▶ **How to complete this task**
Here is the task for the records below: repeat exactly the lines from the one with "Open footnote 4 in Pará Região I" to the one with "Task: Open the QR code (二维码) icon", both included, and nothing else.

(Saved data entries)

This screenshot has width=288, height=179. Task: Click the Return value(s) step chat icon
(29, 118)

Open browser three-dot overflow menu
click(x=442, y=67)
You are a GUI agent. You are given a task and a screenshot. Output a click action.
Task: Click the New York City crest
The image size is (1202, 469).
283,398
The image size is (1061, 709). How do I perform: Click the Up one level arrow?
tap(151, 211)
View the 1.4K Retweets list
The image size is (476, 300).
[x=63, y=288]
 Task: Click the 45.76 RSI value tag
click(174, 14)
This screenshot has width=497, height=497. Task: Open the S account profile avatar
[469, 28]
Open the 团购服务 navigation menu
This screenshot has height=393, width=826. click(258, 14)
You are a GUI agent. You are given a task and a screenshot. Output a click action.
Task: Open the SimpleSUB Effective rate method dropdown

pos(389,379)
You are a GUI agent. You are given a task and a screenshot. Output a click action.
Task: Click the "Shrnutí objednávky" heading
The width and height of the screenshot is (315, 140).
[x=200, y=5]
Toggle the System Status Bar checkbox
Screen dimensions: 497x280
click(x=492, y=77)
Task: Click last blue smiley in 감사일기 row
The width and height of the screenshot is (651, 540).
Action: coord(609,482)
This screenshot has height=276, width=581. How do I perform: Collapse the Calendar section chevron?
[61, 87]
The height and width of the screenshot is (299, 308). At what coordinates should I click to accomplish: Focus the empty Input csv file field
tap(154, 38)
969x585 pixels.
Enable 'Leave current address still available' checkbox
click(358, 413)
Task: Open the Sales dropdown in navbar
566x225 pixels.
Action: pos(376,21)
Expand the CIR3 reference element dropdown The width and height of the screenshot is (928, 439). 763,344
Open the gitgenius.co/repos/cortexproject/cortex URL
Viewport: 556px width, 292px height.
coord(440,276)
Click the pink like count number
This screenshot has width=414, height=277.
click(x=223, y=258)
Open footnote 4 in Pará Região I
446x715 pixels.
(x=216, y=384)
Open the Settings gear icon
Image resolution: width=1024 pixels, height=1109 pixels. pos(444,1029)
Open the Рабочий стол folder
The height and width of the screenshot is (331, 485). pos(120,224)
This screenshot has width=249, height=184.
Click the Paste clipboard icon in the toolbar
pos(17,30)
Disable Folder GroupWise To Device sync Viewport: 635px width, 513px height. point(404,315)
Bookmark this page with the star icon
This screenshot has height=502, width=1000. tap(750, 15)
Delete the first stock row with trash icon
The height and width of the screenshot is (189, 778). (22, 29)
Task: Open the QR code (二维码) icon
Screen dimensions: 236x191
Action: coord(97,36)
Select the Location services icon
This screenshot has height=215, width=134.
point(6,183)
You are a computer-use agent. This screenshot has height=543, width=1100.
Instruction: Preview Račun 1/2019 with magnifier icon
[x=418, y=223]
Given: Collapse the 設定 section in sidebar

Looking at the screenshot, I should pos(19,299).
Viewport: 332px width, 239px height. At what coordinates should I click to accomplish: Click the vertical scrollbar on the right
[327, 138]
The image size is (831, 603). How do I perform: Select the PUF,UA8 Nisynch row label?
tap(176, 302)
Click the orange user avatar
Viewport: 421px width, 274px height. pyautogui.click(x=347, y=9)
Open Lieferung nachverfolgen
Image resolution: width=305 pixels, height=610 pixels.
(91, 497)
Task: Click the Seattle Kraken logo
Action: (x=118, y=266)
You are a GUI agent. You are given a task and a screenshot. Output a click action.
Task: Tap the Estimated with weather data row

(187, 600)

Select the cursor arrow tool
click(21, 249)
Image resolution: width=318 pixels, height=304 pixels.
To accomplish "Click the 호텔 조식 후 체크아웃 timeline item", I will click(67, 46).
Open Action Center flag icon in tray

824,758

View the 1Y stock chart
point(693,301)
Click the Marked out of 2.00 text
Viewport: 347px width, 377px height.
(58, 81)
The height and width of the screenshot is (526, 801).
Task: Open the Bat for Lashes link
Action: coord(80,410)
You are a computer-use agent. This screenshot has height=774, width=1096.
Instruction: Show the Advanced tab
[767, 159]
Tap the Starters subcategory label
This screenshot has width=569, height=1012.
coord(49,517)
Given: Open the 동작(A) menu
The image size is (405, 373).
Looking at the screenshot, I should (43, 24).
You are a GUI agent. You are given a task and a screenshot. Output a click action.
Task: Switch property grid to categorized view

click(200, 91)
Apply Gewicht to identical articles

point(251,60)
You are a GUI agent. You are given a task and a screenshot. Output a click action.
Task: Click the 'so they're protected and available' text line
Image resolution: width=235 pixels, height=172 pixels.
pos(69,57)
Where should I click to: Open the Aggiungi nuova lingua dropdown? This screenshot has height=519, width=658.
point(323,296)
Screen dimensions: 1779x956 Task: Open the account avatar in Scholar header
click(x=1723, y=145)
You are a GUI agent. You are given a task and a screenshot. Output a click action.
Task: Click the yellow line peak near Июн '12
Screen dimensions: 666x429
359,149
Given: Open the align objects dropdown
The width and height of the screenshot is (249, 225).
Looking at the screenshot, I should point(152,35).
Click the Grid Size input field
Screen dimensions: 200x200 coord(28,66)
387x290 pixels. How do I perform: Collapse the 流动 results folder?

▶ **Answer box**
Open footnote 4 in Pará Região I
446x715 pixels.
(x=216, y=384)
Open the Settings gear icon
Image resolution: width=1024 pixels, height=1109 pixels. pos(444,1029)
Open the Рабочий стол folder
The height and width of the screenshot is (331, 485). pos(120,224)
This screenshot has width=249, height=184.
Click the Paste clipboard icon in the toolbar
pos(17,30)
Disable Folder GroupWise To Device sync Viewport: 635px width, 513px height. point(404,315)
Bookmark this page with the star icon
This screenshot has height=502, width=1000. tap(750, 15)
Delete the first stock row with trash icon
The height and width of the screenshot is (189, 778). (22, 29)
Task: Open the QR code (二维码) icon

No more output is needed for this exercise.